This is a good article from E&T editorial staff. It was published Monday, July 13, 2020. I though I would share!
A new IET report has confirmed that 5G is very similar to existing mobile technologies in terms of radio wave exposure and pulsed signals, and will be held to the same safety standards as 4G, 3G, and the Global System for Mobile Communications (GSM).
The next-generation mobile standard is being rolled out across the UK. 5G will support the explosion in data consumption associated with an increasingly-connected world through faster download speeds, greater capacity, and lower latency than previous generations.
A new report published by the IET, Allaying health confirms regarding 5G and exposure to radio waves, has confirmed that 5G communications are just as safe as existing technologies.
5G uses higher-frequency radio waves than earlier standards, but these waves remain within the lowest-frequency section of the electromagnetic spectrum and are non-ionising (not energetic enough to cause cellular damage). The waves used in 5G communications are far less harmful to human health than sunlight.
The report finds that 5G technology is very similar to 4G in terms of radio wave exposure and its pulsed signals are the same as GSM, Digital Enhanced Cordless Telecommunications (DECT) phones, and a version of 4G. A review of safety standards governing how 5G must be deployed confirmed that there are no exemptions for 5G. This means that operators deploying 5G will have to meet the same safety standards as have been required for 5G, 3G, and GSM. These safety standards incorporate a “substantial margin of safety”.
Ofcom, the UK telecoms regulator, has already carried out independent measurements on some deployed 5G base stations to ensure that they meet safety standards.
The IET explained that reducing exposure to radio waves in the future will require building more many base stations to improve coverage, such that smartphone and base station power levels can be reduced. This would also help preserve battery life.
“Every time a new mast or small cell is added, the distance the signal has to travel reduces,” the report said. “Therefore, from the laws of physics, the power needed at the smartphone and base station for a reliable connection is much less […] more masts or 5G small cells will lead to a reduction in the overall radio wave signal strength an individual smartphone user is exposed to.”
The report acknowledged the difficulty in finding Specific Absorption Rate (SAR) values – a measure of how much energy is absorbed by an exposed human body – on 5G smartphones. However, as the SAR values gathered for a number of commercially-available 5G smartphones were all fully compliant with safety standards, this could be considered a consumer choice issue rather than a safety issue.

| THE DATA |

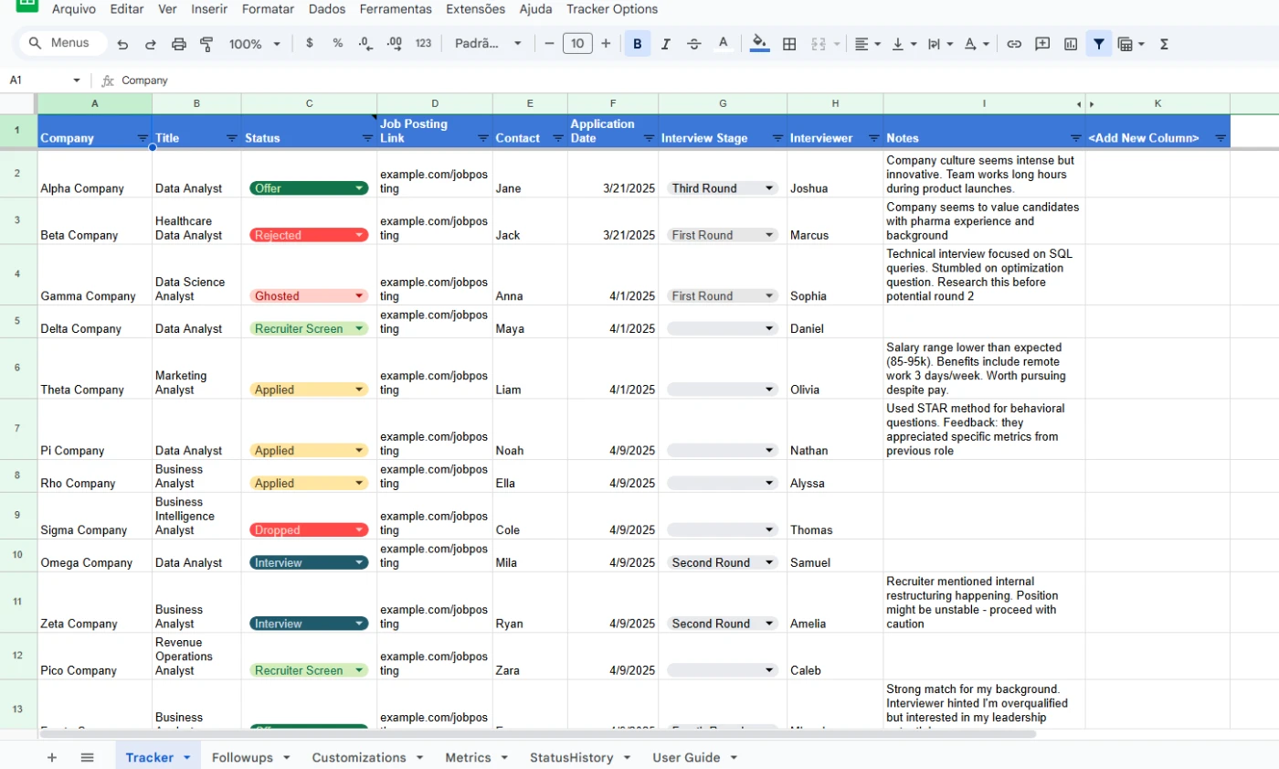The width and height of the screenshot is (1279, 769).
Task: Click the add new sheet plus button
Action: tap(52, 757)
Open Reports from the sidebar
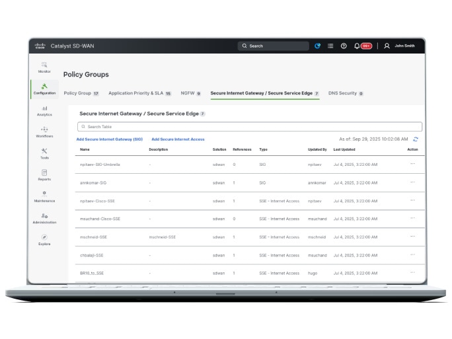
* * *
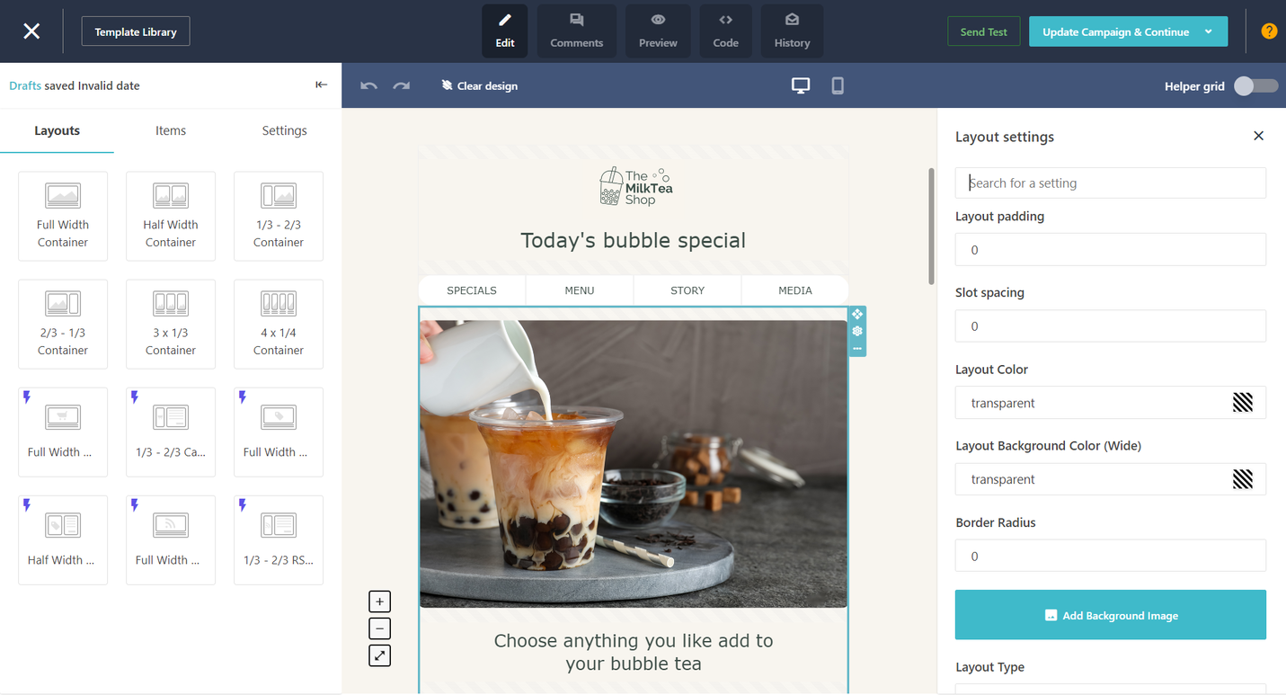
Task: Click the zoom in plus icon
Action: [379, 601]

| DESCRIPTION OF THE TASK |
Transcribe the portion of the 5G safety article above starting at "The report finds" and ending at "meet safety standards.".

| WORKED SOLUTION |
The report finds that 5G technology is very similar to 4G in terms of radio wave exposure and its pulsed signals are the same as GSM, Digital Enhanced Cordless Telecommunications (DECT) phones, and a version of 4G. A review of safety standards governing how 5G must be deployed confirmed that there are no exemptions for 5G. This means that operators deploying 5G will have to meet the same safety standards as have been required for 5G, 3G, and GSM. These safety standards incorporate a “substantial margin of safety”.
Ofcom, the UK telecoms regulator, has already carried out independent measurements on some deployed 5G base stations to ensure that they meet safety standards.